(Saved entries)
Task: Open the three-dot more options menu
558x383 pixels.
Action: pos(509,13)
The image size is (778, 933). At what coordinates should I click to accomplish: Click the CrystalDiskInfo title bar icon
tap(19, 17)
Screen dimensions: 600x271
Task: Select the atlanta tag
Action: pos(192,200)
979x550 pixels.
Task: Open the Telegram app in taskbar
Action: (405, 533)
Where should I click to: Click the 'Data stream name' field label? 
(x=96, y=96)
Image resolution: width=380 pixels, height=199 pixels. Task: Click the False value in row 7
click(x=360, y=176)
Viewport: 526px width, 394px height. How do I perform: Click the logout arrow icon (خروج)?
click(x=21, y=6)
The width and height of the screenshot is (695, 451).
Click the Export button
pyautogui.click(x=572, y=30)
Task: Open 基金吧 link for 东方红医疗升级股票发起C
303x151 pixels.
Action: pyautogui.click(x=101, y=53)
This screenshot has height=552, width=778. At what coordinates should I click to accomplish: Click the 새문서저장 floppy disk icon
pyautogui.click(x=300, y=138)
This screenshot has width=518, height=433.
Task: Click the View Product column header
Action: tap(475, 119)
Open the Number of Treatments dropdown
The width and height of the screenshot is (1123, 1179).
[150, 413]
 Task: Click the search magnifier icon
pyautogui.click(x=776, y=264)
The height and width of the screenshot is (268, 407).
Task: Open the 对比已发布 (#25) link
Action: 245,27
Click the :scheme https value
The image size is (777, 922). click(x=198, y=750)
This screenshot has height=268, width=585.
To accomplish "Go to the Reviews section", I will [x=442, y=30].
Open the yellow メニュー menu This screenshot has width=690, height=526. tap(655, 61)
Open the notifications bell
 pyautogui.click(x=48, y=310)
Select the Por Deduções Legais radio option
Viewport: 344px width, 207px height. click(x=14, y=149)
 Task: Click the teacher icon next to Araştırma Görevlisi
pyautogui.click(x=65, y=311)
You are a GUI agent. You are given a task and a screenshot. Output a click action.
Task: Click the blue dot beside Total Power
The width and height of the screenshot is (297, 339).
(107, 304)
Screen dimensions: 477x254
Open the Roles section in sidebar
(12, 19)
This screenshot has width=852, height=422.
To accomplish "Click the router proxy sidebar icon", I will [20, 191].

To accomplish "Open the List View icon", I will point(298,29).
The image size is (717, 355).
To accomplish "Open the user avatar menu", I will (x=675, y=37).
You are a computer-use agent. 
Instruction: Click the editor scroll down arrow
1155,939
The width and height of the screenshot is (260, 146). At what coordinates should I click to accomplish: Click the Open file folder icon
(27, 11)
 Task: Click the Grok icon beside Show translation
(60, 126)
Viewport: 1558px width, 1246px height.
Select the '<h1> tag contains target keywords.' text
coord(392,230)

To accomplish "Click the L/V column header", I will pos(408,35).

* [YOUR INSTRUCTIONS]
Every line from the one containing "Open the yellow" through the last line of the entries must be written out verbatim, and no other line.

* [RESULT BELOW]
Open the yellow メニュー menu This screenshot has width=690, height=526. tap(655, 61)
Open the notifications bell
 pyautogui.click(x=48, y=310)
Select the Por Deduções Legais radio option
Viewport: 344px width, 207px height. click(x=14, y=149)
 Task: Click the teacher icon next to Araştırma Görevlisi
pyautogui.click(x=65, y=311)
You are a GUI agent. You are given a task and a screenshot. Output a click action.
Task: Click the blue dot beside Total Power
The width and height of the screenshot is (297, 339).
(107, 304)
Screen dimensions: 477x254
Open the Roles section in sidebar
(12, 19)
This screenshot has width=852, height=422.
To accomplish "Click the router proxy sidebar icon", I will [20, 191].

To accomplish "Open the List View icon", I will point(298,29).
The image size is (717, 355).
To accomplish "Open the user avatar menu", I will (x=675, y=37).
You are a computer-use agent. 
Instruction: Click the editor scroll down arrow
1155,939
The width and height of the screenshot is (260, 146). At what coordinates should I click to accomplish: Click the Open file folder icon
(27, 11)
 Task: Click the Grok icon beside Show translation
(60, 126)
Viewport: 1558px width, 1246px height.
Select the '<h1> tag contains target keywords.' text
coord(392,230)

To accomplish "Click the L/V column header", I will pos(408,35).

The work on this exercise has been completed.